Start the container and connect as root

  • Start the MySQL container and connect from the host using the MySQL client:
docker start 478bbac9137b
mysql -h 127.0.0.1 -P 3306 -u root -p

Create a least-privileged application user

Create a user restricted to a single database (example database: appdb):

CREATE USER 'appuser'@'localhost' IDENTIFIED BY 'StrongPassw0rd!';
GRANT ALL PRIVILEGES ON appdb.* TO 'appuser'@'localhost';
FLUSH PRIVILEGES;

Verify the user entry exists and note the Host column:

SELECT User, Host FROM mysql.user;

Example output:

+---------------+-----------+
| User          | Host      |
+---------------+-----------+
| root          | %         |
| appuser       | localhost |
| mysql.session | localhost |
| mysql.sys     | localhost |
| root          | localhost |
+---------------+-----------+

Attempt to log in from the host

mysql -h 127.0.0.1 -P 3306 -u appuser -p

If you see an error like the following, the connection is being matched against the host 172.17.0.1 (the Docker bridge address), not localhost:

ERROR 1045 (28000): Access denied for user 'appuser'@'172.17.0.1' (using password: YES)

Option 1: Connect from inside the container

The account 'appuser'@'localhost' matches only clients originating from within the MySQL container.

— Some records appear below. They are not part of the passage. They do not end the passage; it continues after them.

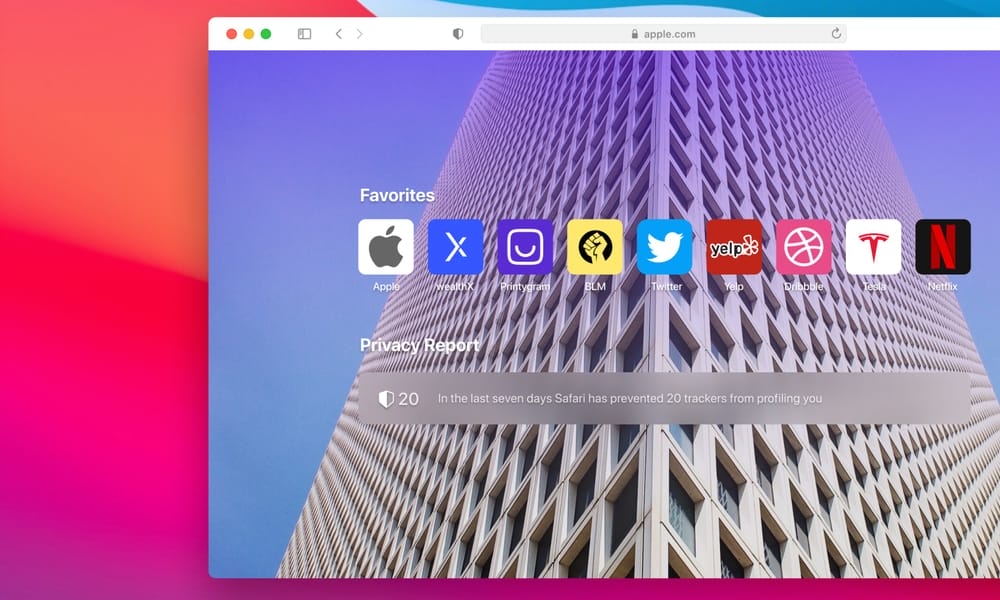Open Twitter from Favorites

click(665, 246)
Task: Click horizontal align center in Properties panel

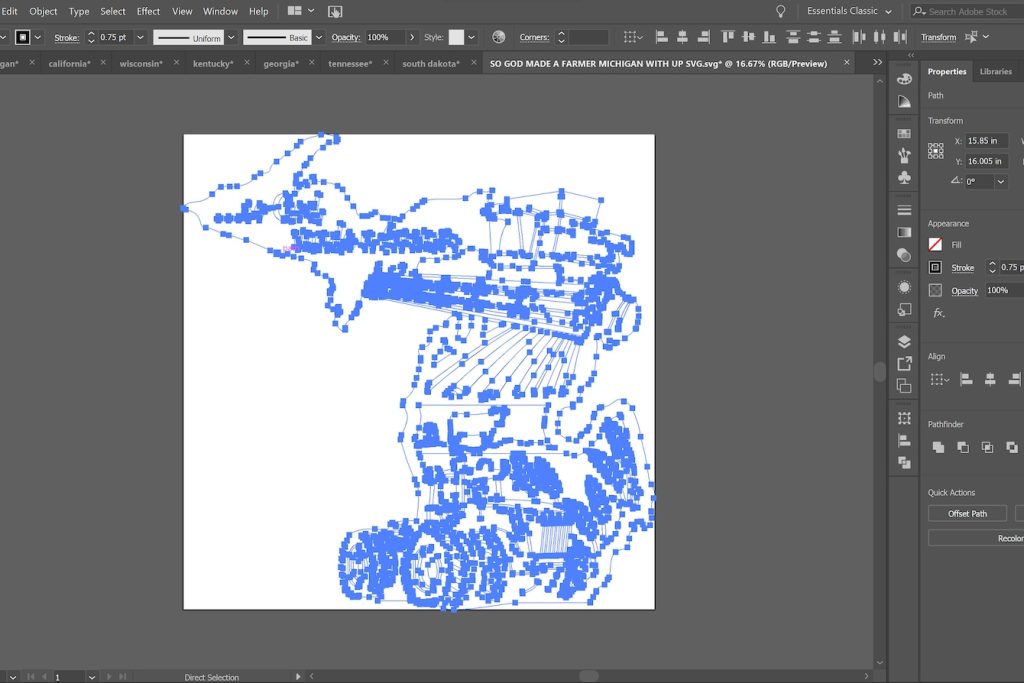Action: (990, 379)
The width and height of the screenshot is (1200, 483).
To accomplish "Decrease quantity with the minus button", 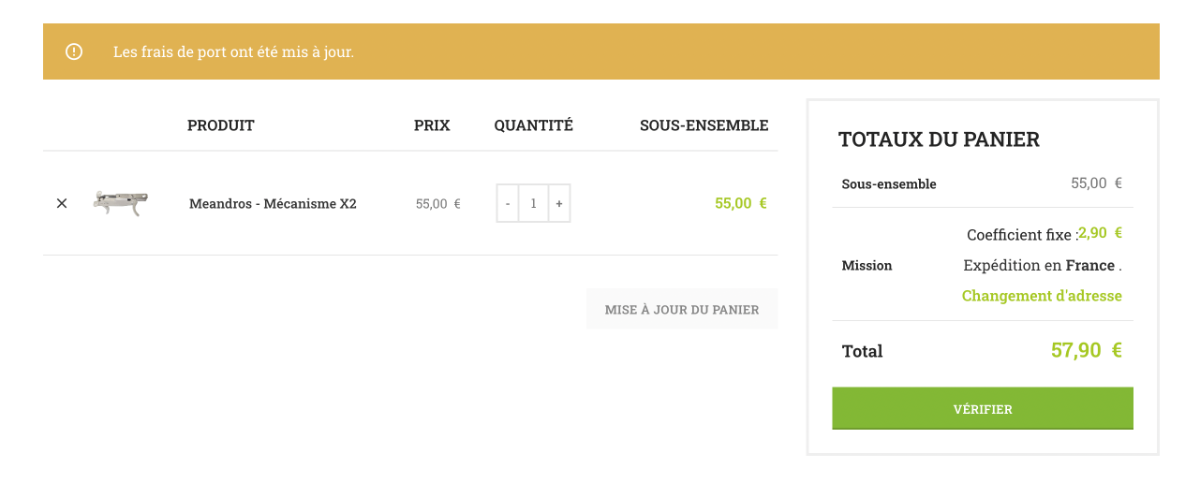I will (508, 203).
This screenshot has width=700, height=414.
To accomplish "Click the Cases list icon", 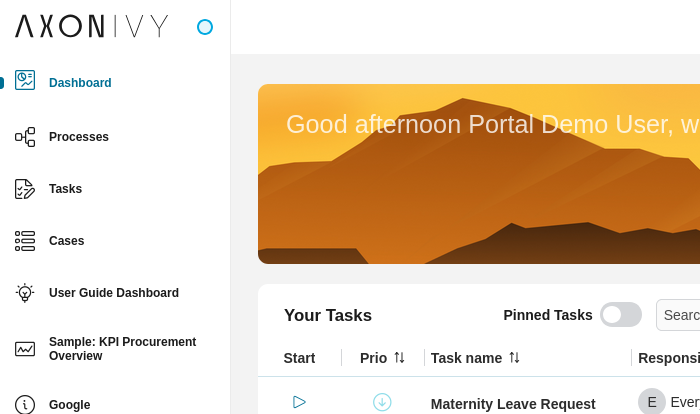I will [x=25, y=241].
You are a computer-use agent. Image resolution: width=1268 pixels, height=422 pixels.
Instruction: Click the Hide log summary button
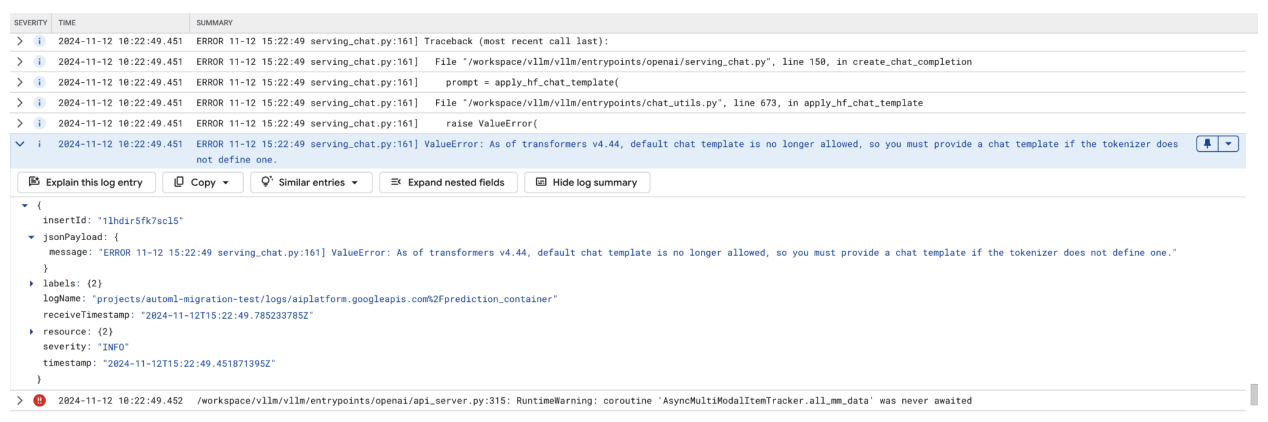[x=586, y=182]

Exec in to the container and connect locally:

docker exec -it 478bbac9137b bash
mysql -u appuser -p

Check visibility and access:

SHOW DATABASES;

Example:

+--------------------+
| Database           |
+--------------------+
| information_schema |
| appdb              |
+--------------------+

Why root works from the host

The root account often has a Host value of '%' (any host), so connections from the Docker bridge address succeed:

+------+------+
| User | Host |
+------+------+
| root | %    |
+------+------+

Option 2: Allow the user to connect from the host

You can change the user’s Host to allow connnections from out side the container.

  • Allow from any host (broadest):
RENAME USER 'appuser'@'localhost' TO 'appuser'@'%';
FLUSH PRIVILEGES;
  • Or, allow only the Docker bridge address seen by MySQL:
CREATE USER 'appuser'@'172.17.0.1' IDENTIFIED BY 'StrongPassw0rd!';
GRANT ALL PRIVILEGES ON appdb.* TO 'appuser'@'172.17.0.1';
FLUSH PRIVILEGES;

Re-test from the host:

mysql -h 127.0.0.1 -P 3306 -u appuser -p

If using MySQL 8.0+ and native password plugin considerations apply, ensure the client and server authentication plugins are compatible. For MySQL 5.7 in this example, the above statements are sufficient.